American baseball executive

James Patrick O'Conner (born 1958) is an American professional baseball executive who served as president of Minor League Baseball for the 2008 through 2020 baseball seasons.

==Early life==
Born in Grove City, Ohio, O'Conner attended Wittenberg University in Springfield, Ohio, where he earned a degree in economics and finance, and later graduated with a masters in sports administration from Ohio University in Athens, Ohio.

==Professional career==
O'Conner started his baseball career working as administrative assistant for the Vero Beach Dodgers of the Florida State League in 1981. After that, he spent 1982 as general manager for the Greenwood Pirates of the South Atlantic League, and followed with two seasons as assistant general manager for the Beaumont Golden Gators of the Texas League. In 1986, he headed the Florida Operations for the Houston Astros, as well as serving as general manager of the Osceola Astros of the Florida State League from 1986 to 1993. He was named Florida State League Executive of the Year in his last season.

===Minor League Baseball===
O'Conner joined the Minor League Baseball (MiLB) staff as chief operating officer under president Mike Moore in 1993. He then was promoted to the vice president and administration office in 1995, and was elected the 11th president of the organization during the Winter Meeting held in December 2007. He later was re-elected for a second term in 2011.

Highlights of his tenure include the extension of the Professional Baseball Agreement with Major League Baseball (MLB) through the 2020 season, as well as a five-year collective bargaining agreement with the Association of Minor League Umpires through 2016. This agreement signed by O'Conner contributed to end a 67-day Minor League umpires' strike, which lasted from April 6 to June 12, 2006. Additionally, O'Conner promoted the realignment of two Class A leagues, the organization-wide bundling of internet rights for the first time, an industry-wide health care program, and a "green team" initiative to make MiLB clubs and stadiums more eco-friendly and cost effective.

In advance of the expiration of the Professional Baseball Agreement at the end of the 2020 season (which would lead to the restructuring of MiLB by MLB) O'Connor announced his retirement in September 2020, effective at the end of the baseball season.
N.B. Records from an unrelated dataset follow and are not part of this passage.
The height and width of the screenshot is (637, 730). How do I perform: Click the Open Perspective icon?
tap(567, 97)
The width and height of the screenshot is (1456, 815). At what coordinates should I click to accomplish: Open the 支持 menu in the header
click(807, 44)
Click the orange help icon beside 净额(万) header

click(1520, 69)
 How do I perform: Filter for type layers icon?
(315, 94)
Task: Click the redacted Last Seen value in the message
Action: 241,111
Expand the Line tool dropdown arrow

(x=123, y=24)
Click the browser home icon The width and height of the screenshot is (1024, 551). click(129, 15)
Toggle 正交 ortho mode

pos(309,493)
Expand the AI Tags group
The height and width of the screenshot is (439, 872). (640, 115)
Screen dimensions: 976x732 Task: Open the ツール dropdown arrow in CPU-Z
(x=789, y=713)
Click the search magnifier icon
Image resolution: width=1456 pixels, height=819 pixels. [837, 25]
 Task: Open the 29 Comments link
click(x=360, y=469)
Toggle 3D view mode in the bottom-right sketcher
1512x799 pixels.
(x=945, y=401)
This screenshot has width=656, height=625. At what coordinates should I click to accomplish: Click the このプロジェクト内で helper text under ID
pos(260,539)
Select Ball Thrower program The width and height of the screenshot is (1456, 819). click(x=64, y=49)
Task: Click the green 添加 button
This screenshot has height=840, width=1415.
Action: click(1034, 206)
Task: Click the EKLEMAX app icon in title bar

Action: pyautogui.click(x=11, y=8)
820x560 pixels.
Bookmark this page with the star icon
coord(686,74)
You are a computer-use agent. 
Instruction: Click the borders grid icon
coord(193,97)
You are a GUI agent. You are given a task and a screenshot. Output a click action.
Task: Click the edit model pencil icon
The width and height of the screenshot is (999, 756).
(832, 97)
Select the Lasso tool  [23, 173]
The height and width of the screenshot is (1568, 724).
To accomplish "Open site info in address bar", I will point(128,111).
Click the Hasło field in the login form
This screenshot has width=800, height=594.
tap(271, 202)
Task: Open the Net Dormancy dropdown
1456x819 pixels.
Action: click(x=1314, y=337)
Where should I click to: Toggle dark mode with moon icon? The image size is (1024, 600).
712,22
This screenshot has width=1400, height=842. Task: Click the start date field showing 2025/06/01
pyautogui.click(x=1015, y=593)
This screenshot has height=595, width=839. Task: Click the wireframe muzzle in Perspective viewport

===Awards and recognition===
During his career, O'Conner has received numerous recognitions for his dedication to baseball. In 1997, he received the Distinguished Alumni Award from the Ohio University Sports Administration Program, as he continued to be involved with the program since his graduation. In 2004, O'Conner made the announcement of his gift to create the J. Patrick O'Conner Sports Administration Scholarship. O'Conner said that the Sport Administration and Facility Management program had provided outstanding opportunity for him and he would not want a lack of resources to stand between an excellent student and similar opportunity in the future. He later received the College of Health and Human Services Award of Distinction from Ohio University in 2005. O'Conner was inducted into the South Atlantic League Hall of Fame in 2000, was honored with the Friends of Baseball Chapel Award in 2005, and gained induction into the Florida State League Hall of Fame in 2014.